Into this environment enters Unskewedpolls.com, which attempts to “correct” publicly-released polls for perceived media bias against Republicans.

Our goal is to NOT be skewed or confirm pre-conceived results. This election season has seen so many polls heavily skewed and poorly weighted, that show skewed and inaccurate results. The purpose of this poll is to present the most accurate results possible based on the latest of what is known about the electorate and voter behavior and other statistical information available.

The QStarNews poll works with the premise that the partisan makeup of the electorate 34.8 percent Republicans, 35.2 percent Democrats and 30.0 percent independent voters. Additionally, our model is based on the electorate including approximately 41.0 percent conservatives, 20.0 percent moderates and 39.0 percent liberals.

Republicans are 89 percent conservative, 9 percent moderate and 2 percent liberal. Among Democrats, 3 percent are conservative, 23 percent are moderate and 74 percent are liberal. Independents include 33 percent conservatives, 49 percent moderates and 18 percent liberals.

Our polls about doubly-weighted, to doubly insure the results are most accurate and not skewed, by both party identification and self-identified ideology. For instance, no matter how many Republicans answer our survey, they are weighted at 34.8 percent. If conservatives are over-represented among Republicans in the raw sample, they are still weighted at 89 percent of Republicans regardless. This system of double weighting should insure our survey produces very accurate results, not skewed either way for the Democrats or for the Republicans.

Dick Morris has jumped on the bandwagon, claiming that “the polls that are out there are all misleading.” Morris does make a couple good points that should be considered.

1. All of the polling out there uses some variant of the 2008 election turnout as its model for weighting respondents and this overstates the Democratic vote by a huge margin.
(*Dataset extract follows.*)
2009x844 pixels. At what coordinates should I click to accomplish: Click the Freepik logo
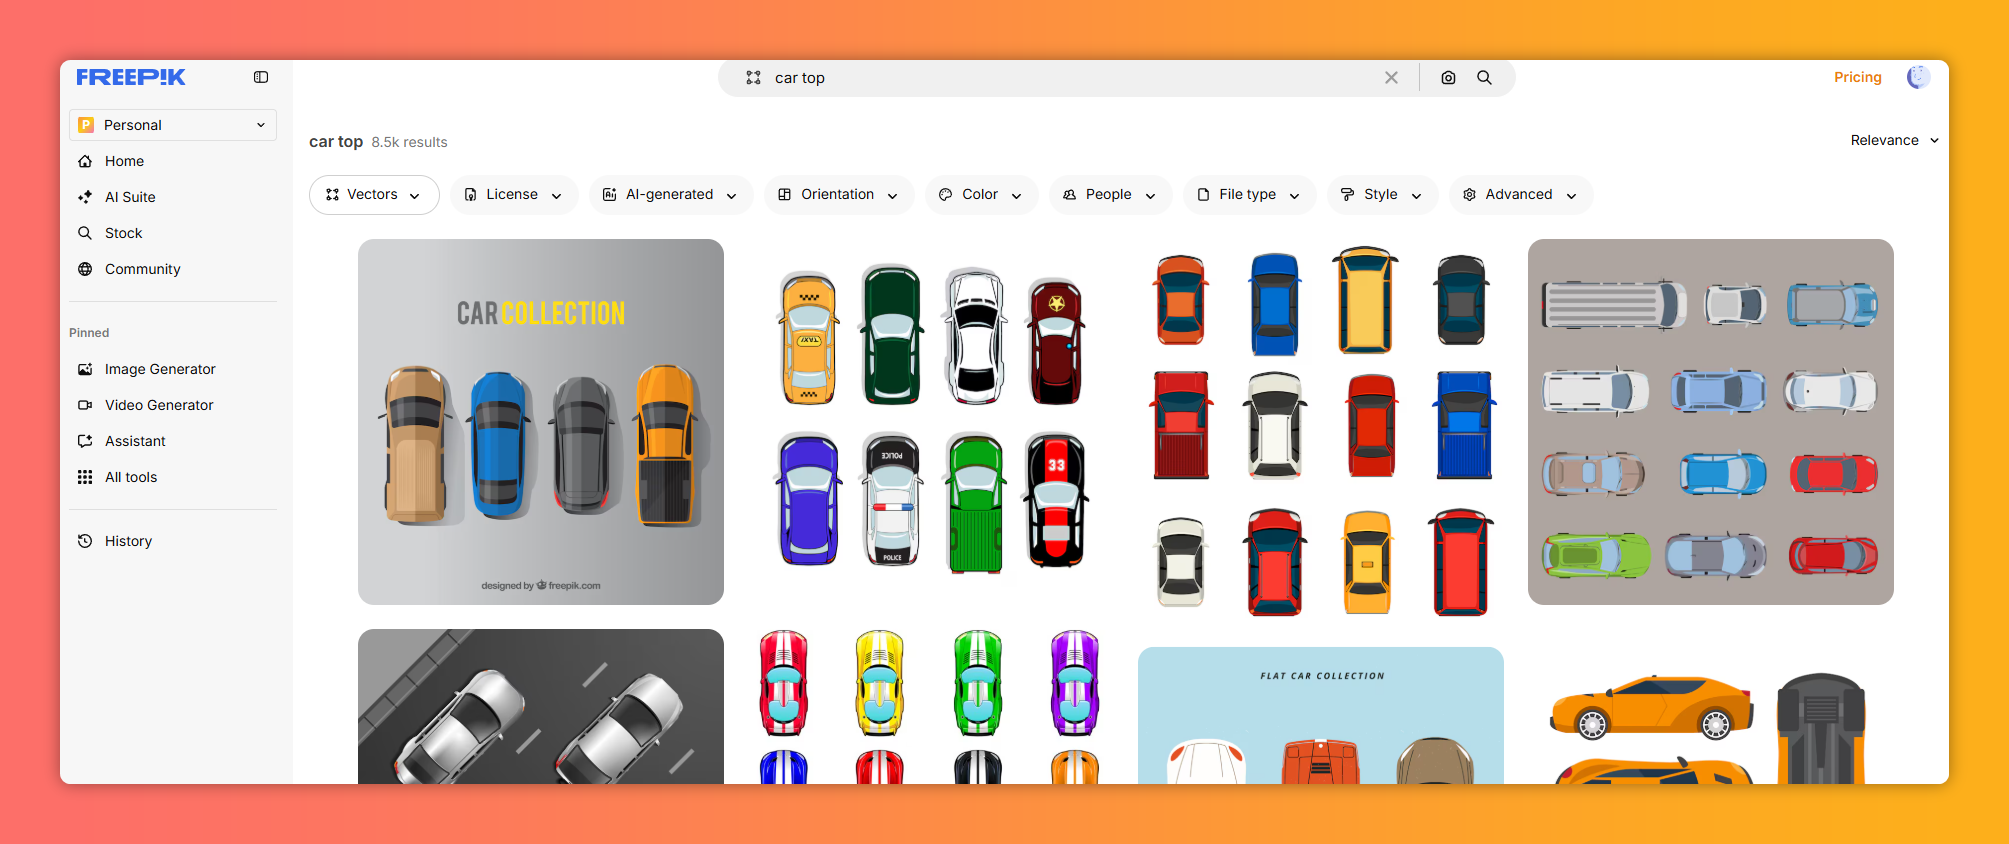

But 2008 was no ordinary election.

Almost all pollsters are using the 2008 turnout models in weighting their samples.Rasmussen, more accurately, uses a mixture of 2008 and 2004 turnouts in determining his sample. That’s why his data usually is better for Romney.
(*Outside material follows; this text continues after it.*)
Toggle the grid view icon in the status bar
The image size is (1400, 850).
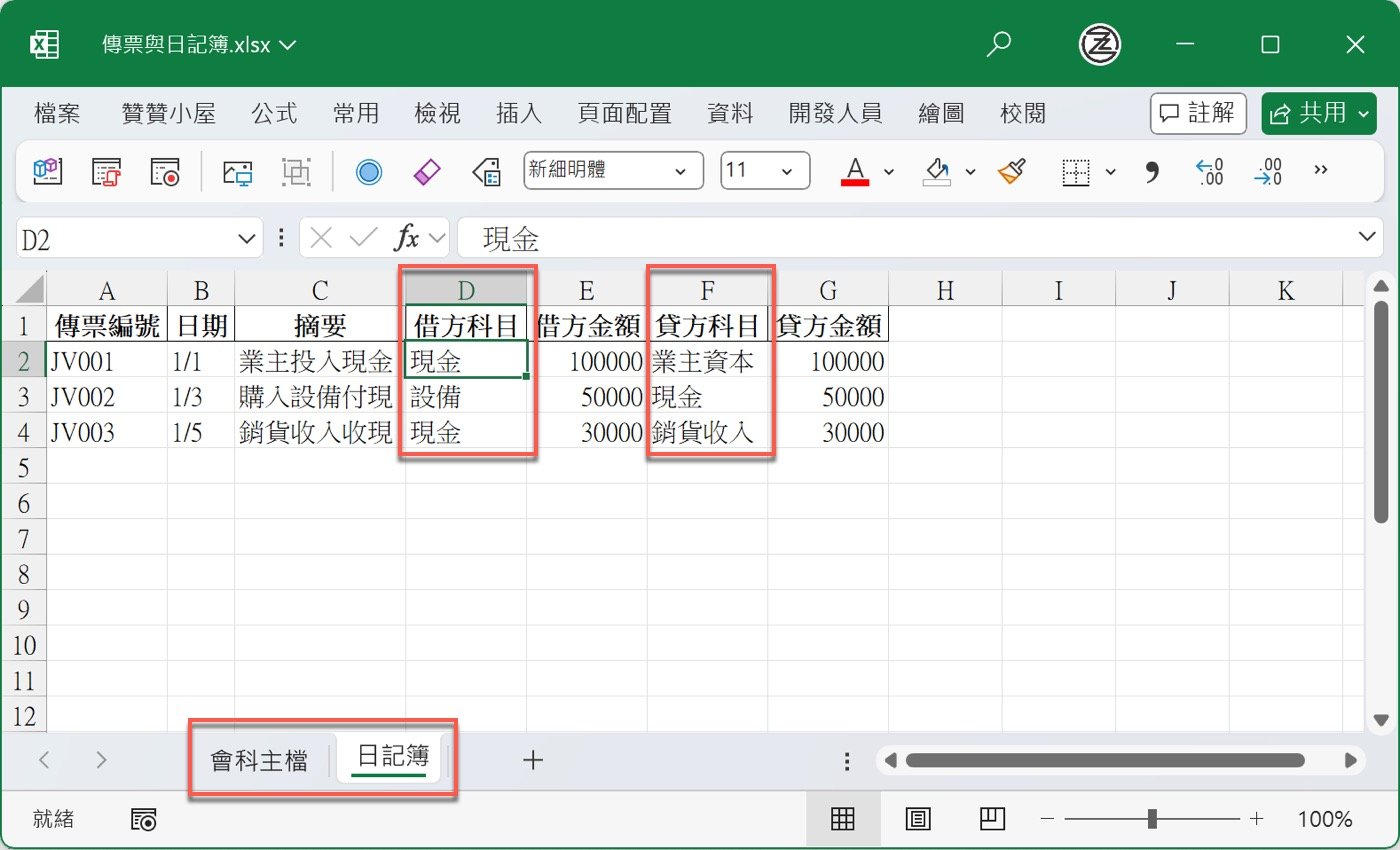(x=843, y=818)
But polling indicates a widespread lack of enthusiasm among Obama’s core demographic support due to high unemployment, disappointment with his policies and performance, and the lack of novelty in voting for a black candidate now that he has already served as president.

If you adjust virtually any of the published polls to reflect the 2004 vote, not the 2008 vote, they show the race either tied or Romney ahead, a view much closer to reality.

2. Almost all of the published polls show Obama getting less than 50% of the vote and less than 50% job approval. A majority of the voters either support Romney or are undecided in almost every poll.

But the fact is that the undecided vote always goes against the incumbent.

Let me state first that I am wary of people making categorical statements about polling, and Morris contradicts himself when he says in the same article that “All of the polling out there uses some variant of the 2008 election turnout as its model for weighting respondents” and “Almost all pollsters are using the 2008 turnout models in weighting.”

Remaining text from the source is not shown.